- Born: August 22 1927 Lahore, Punjab
- Died: May 23 1999
- Occupation: Singer

= Asa Singh Mastana =

Asa Singh Mastana ਆਸਾਂ ਸਿੰਘ ਮਸਤਾਨਾ (1926–1999) was a Punjabi musician and singer best known for lending his voice to the hit bollywood movie dooj ka chand and singing jugni and Heer-genre of folk songs, which recount the tales of Heer Ranjha by poet Waris Shah. He became popular in the 1940s, by the mid-1960s, when state-run All India Radio started promoting folk musicians, this made him, along with Surinder Kaur Pushpa Hans Madan Bala Sidhu prakash Kaur singers of cult status.

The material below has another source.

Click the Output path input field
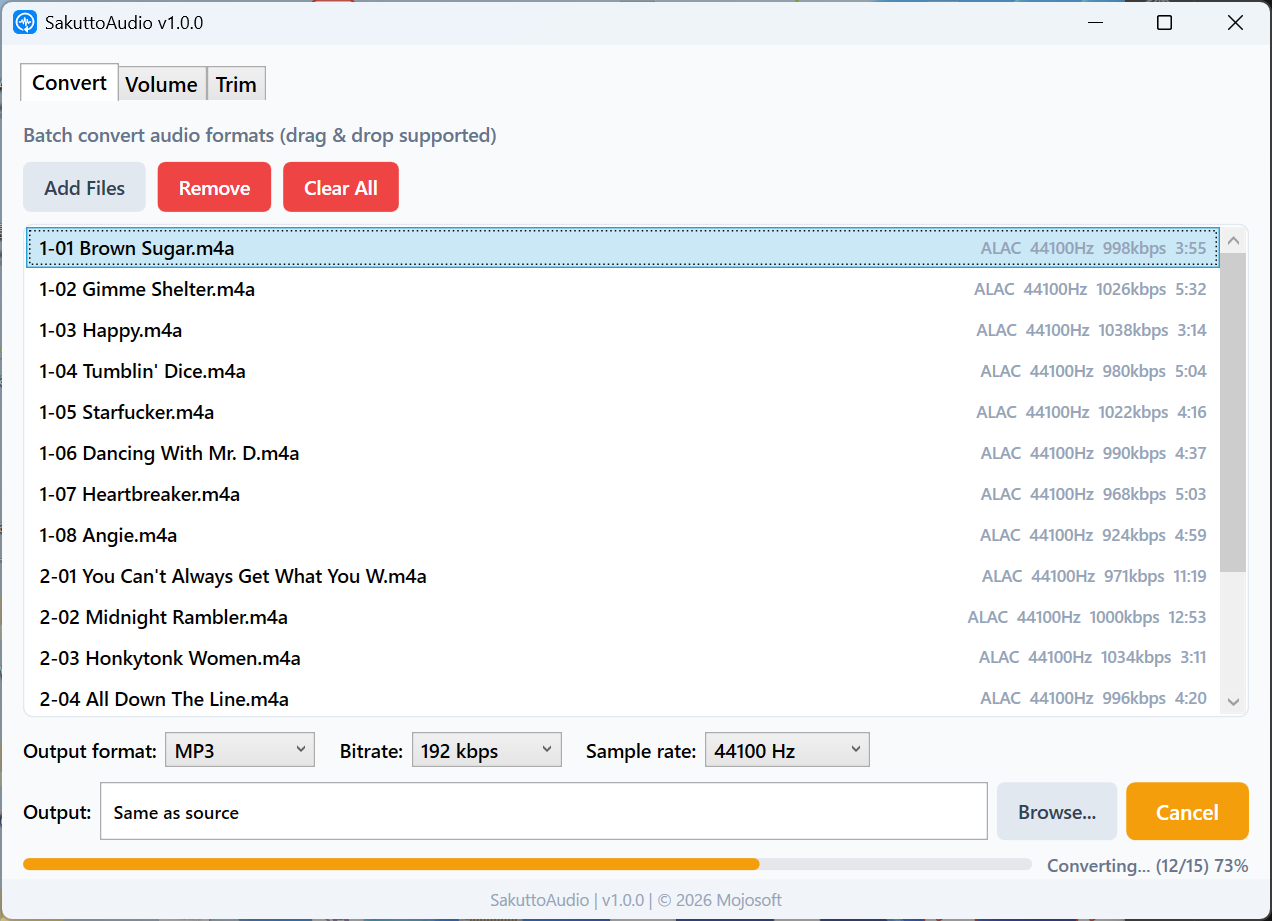This screenshot has width=1272, height=921. 543,812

His well-known songs, among others "Balle Ni Panjaab Diye Sher Bachiye", "Doli Charhdeyan Marian Heer Cheekaan" and "Kali Teri Gut", have served as templates for later Punjabi musicians His great work also expands to singing sad songs like "Jadon Meri Arthi Utha Ke Chalan Ge". He was mostly paired with Surinder Kaur sang along with pushpa hans madan bala sidhu and many more versiatile female singers of the time singing many old folk songs of Punjab.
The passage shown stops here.